Stored data entries:
☆ ☆ ☆ ☆
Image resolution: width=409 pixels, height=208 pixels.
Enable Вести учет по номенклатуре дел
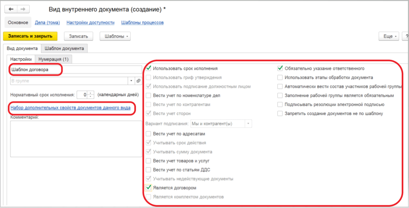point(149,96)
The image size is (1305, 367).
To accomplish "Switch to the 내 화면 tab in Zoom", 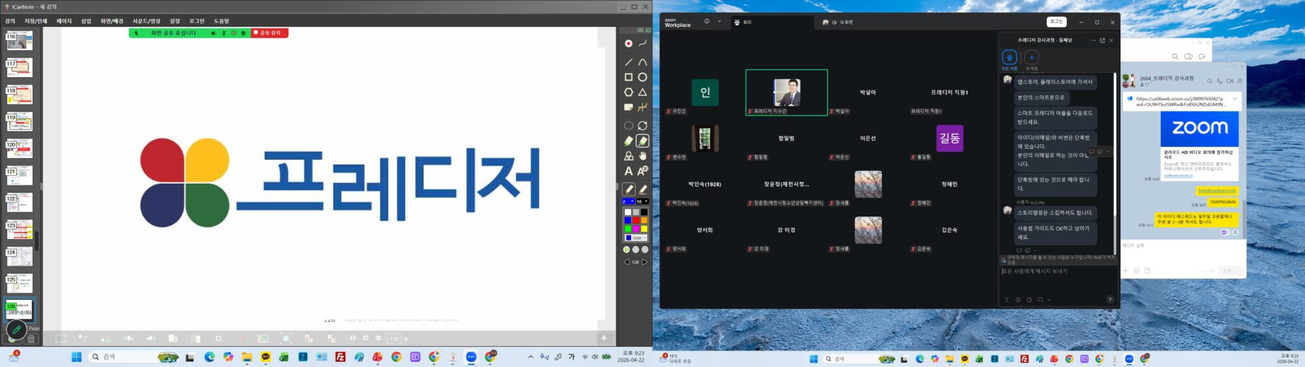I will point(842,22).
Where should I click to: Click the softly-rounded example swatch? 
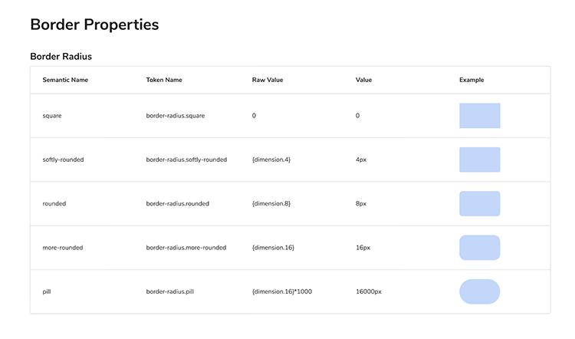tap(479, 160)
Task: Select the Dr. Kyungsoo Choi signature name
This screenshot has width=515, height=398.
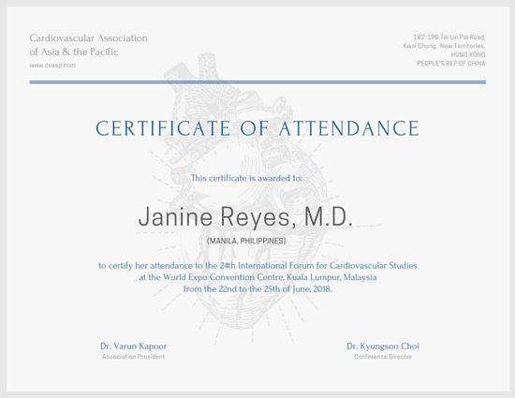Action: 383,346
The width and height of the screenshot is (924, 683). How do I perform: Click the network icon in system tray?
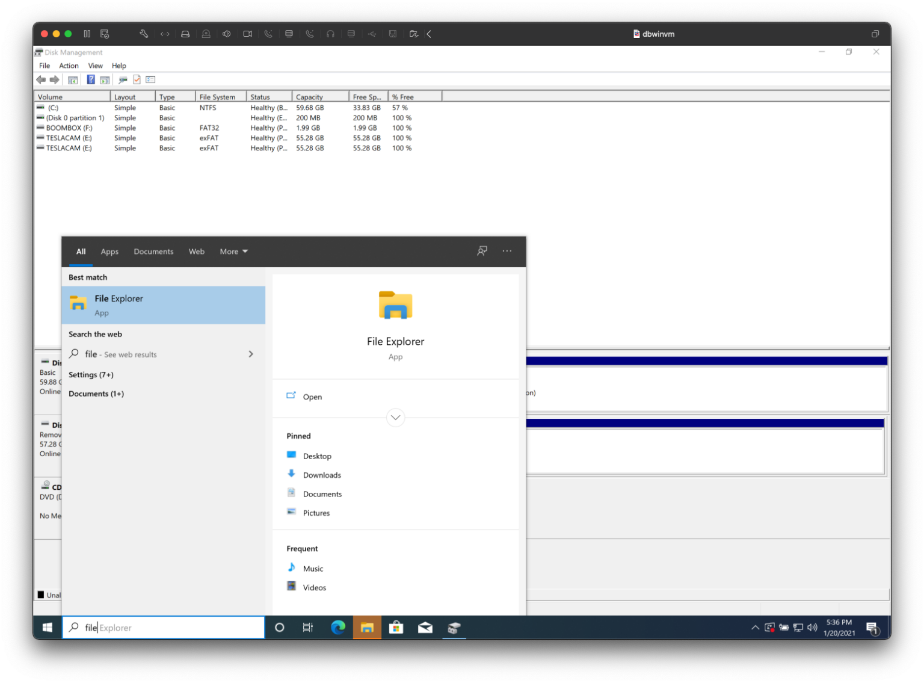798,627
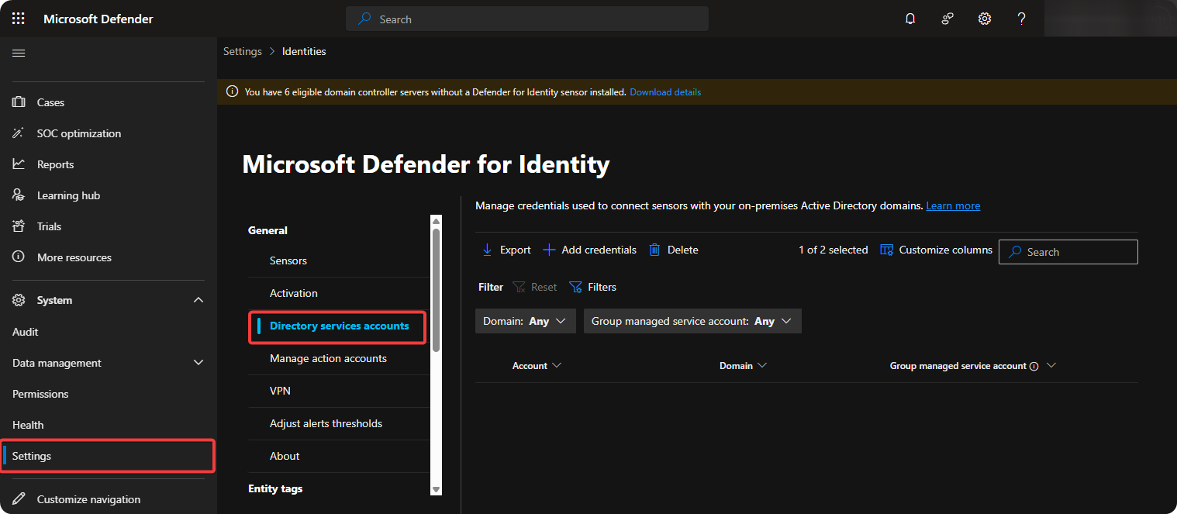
☆ ☆ ☆ ☆
What to do -> The final stretch of the data, from the line with "This screenshot has width=515, height=398." through its last line, is to be retyped exactly; pictures are not part of the copy.

The completed task ->
This screenshot has width=515, height=398.
Action: 383,346
The width and height of the screenshot is (924, 683). How do I perform: Click the network icon in system tray?
798,627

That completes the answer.